Ölçü
Başlık:
Ölçü
Kaynak:
Ulus, "Günaydın" No 13220, ss. 1, 5
Tarih:
1960-06-21
Lokasyon:
Rahşan Ecevit Arşivi / Atatürk Kitaplığı
Metin:
GÜNAYDIN
BÜLENT ECEViT
ÖLÇÜ
10 yılda millet olarak ölçüyü kaçırmıştık.
Yalnız bizde değil, dünyanın her yerinde, başta bulunanların tutumu, bütün milletin yasayış ölçülerini tayin eder.

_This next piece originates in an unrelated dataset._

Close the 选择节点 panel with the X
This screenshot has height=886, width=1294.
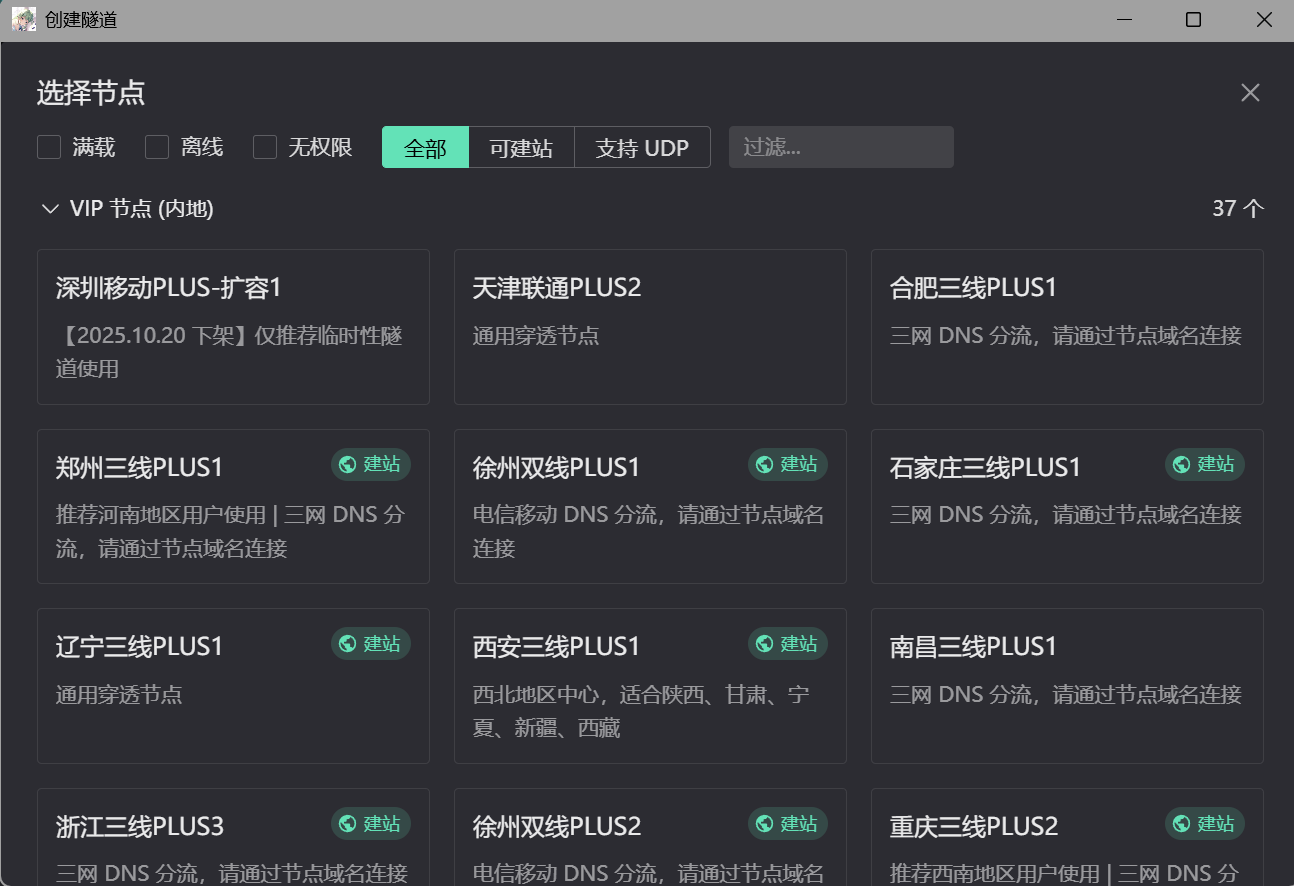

Harb sırasında ve harbten sonra, koca Britanya İmparatorluğunun Kral ailesi, esvaplarını ters yüz ederek, yamayarak giyerdi. Saraydaki davetlerden konuklar yarı aç yarı tok uğurlanırdı. Kralının, Kraliçesinin nasıl yaşadığını bilen, gözleriyle gören İngiliz halkı da, her sıkıntıya sevmeye katlanırdı. Haftada bir avuç etle, kahvaltıya bile yetmeyecek kadar nebatî yağla mutfağını çevirmekten, yamalı gömlek ve esvapla dolaşmaktan sıkılmazdı.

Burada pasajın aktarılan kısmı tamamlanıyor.